■ **SHORT EXERCISE 1**:
Answer these questions about the article on Java Collections, one per line:
(a) Which interface does the Collection interface inherit from?
(b) Which three interfaces inherit from the Collection interface?
(c) Does the Map interface extend Collection?

— start SOURCE —

Java Collections is a topic often brought up on technical interviews for Java developers. This article reviews some important questions that are asked most often and may be tricky to get right.
Q1. Describe the Collections type hierarchy. What are the main interfaces, and what are the differences between them?
The Iterable interface represents any collection that can be iterated using the for-each loop. The Collection interface inherits from Iterable and adds generic methods for checking if an element is in a collection, adding and removing elements from the collection, determining its size etc.
The List, Set, and Queue interfaces inherit from the Collection interface.
List is an ordered collection, and its elements can be accessed by their index in the list.
Set is an unordered collection with distinct elements, similar to the mathematical notion of a set.
Queue is a collection with additional methods for adding, removing and examining elements, useful for holding elements prior to processing.
Map interface is also a part of the collection framework, yet it does not extend Collection. This is by design, to stress the difference between collections and mappings which are hard to gather under a common abstraction. The Map interface represents a key-value data structure with unique keys and no more than one value for each key.

— end SOURCE —
— start RECORDS FOR PROCESSING —

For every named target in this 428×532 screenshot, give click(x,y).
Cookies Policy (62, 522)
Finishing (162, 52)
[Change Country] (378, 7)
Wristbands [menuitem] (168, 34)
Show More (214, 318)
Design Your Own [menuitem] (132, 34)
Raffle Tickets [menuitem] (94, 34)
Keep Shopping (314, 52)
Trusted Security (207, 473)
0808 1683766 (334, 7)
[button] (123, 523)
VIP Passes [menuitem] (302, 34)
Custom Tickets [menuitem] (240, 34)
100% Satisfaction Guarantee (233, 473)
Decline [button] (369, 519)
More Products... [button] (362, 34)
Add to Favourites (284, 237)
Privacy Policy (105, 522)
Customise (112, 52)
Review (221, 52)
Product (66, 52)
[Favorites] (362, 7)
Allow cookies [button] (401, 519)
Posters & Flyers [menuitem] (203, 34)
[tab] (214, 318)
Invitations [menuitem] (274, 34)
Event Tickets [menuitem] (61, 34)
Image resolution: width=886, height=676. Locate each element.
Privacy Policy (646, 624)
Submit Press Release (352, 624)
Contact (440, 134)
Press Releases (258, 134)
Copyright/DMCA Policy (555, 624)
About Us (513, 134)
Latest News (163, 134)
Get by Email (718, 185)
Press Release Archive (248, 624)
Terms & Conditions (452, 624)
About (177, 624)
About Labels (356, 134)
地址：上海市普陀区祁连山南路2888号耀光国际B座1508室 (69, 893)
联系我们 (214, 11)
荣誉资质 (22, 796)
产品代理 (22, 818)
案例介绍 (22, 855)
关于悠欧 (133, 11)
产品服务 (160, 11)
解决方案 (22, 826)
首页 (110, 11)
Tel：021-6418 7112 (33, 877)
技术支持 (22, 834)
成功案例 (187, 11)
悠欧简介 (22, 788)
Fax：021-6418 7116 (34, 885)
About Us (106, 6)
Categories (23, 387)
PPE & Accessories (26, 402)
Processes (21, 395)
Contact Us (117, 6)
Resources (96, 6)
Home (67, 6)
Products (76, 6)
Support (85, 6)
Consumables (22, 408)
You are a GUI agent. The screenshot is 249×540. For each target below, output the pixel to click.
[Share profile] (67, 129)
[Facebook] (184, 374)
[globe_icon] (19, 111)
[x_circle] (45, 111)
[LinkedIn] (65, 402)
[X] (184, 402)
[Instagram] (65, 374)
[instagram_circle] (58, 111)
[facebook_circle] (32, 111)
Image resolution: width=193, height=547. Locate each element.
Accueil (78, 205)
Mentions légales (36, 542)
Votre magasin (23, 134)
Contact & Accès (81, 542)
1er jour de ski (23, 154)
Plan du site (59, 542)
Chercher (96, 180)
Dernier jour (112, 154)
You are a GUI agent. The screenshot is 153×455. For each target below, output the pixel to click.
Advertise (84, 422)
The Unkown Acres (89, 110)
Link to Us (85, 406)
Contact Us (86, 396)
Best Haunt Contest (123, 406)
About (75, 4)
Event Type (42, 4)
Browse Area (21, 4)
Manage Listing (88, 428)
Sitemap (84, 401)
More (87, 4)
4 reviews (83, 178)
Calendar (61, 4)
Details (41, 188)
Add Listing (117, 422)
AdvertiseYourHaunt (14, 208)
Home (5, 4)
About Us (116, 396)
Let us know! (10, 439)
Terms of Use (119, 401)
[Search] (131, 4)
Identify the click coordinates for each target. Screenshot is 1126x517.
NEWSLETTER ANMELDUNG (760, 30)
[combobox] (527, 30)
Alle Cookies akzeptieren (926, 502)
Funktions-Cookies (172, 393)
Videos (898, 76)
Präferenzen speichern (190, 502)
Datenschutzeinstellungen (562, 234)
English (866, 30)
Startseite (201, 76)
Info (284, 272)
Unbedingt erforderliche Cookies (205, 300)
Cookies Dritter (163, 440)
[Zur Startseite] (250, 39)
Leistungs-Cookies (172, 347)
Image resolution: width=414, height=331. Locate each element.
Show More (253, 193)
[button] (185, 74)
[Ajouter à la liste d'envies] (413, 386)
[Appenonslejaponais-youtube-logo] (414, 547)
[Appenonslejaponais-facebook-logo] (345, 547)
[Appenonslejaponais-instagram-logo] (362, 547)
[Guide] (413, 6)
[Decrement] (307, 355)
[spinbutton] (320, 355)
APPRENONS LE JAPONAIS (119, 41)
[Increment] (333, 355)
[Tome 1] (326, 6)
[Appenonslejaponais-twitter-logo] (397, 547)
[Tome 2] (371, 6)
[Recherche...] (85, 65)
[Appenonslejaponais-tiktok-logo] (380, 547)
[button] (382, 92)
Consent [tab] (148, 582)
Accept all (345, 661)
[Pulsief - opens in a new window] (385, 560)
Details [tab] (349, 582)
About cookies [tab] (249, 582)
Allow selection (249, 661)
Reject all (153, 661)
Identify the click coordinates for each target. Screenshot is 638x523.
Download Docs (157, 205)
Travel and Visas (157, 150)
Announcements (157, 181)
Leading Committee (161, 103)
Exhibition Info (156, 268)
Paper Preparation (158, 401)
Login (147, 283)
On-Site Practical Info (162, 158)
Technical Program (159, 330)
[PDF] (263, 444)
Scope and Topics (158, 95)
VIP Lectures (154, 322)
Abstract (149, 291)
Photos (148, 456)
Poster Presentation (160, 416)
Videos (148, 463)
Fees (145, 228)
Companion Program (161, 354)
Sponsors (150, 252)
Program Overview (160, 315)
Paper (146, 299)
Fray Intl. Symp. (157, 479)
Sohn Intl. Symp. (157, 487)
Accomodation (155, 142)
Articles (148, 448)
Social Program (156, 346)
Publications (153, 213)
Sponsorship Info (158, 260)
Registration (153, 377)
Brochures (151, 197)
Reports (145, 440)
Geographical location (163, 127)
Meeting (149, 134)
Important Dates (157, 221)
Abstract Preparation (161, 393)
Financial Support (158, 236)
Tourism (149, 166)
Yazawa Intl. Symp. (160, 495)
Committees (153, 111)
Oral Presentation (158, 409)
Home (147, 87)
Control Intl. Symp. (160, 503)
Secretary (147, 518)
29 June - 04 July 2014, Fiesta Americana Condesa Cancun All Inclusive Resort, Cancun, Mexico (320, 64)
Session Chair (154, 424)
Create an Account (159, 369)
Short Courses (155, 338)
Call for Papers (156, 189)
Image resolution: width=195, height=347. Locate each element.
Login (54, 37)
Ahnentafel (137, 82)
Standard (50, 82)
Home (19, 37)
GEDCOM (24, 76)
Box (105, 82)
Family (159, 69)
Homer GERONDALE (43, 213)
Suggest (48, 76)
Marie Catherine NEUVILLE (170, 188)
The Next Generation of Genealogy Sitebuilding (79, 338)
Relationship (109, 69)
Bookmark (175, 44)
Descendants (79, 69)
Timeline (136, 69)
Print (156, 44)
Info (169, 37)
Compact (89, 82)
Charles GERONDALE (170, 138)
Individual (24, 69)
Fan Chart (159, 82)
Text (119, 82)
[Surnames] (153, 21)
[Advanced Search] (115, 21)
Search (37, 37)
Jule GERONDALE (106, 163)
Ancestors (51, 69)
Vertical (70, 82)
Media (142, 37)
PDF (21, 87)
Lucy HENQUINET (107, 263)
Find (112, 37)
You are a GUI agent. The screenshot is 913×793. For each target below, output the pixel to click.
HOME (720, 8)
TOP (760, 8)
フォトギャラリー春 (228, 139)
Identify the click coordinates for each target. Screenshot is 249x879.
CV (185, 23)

— end RECORDS FOR PROCESSING —

■ **SHORT EXERCISE 2**: Copy the entries word for word, starting with the first line of the entries and going on through the line that contains "Privacy Policy (105, 522)".

■ **WRITTEN RESPONSE 1**:
(a) Iterable
(b) List, Set, and Queue
(c) No

■ **WRITTEN RESPONSE 2**:
For every named target in this 428×532 screenshot, give click(x,y).
Cookies Policy (62, 522)
Finishing (162, 52)
[Change Country] (378, 7)
Wristbands [menuitem] (168, 34)
Show More (214, 318)
Design Your Own [menuitem] (132, 34)
Raffle Tickets [menuitem] (94, 34)
Keep Shopping (314, 52)
Trusted Security (207, 473)
0808 1683766 (334, 7)
[button] (123, 523)
VIP Passes [menuitem] (302, 34)
Custom Tickets [menuitem] (240, 34)
100% Satisfaction Guarantee (233, 473)
Decline [button] (369, 519)
More Products... [button] (362, 34)
Add to Favourites (284, 237)
Privacy Policy (105, 522)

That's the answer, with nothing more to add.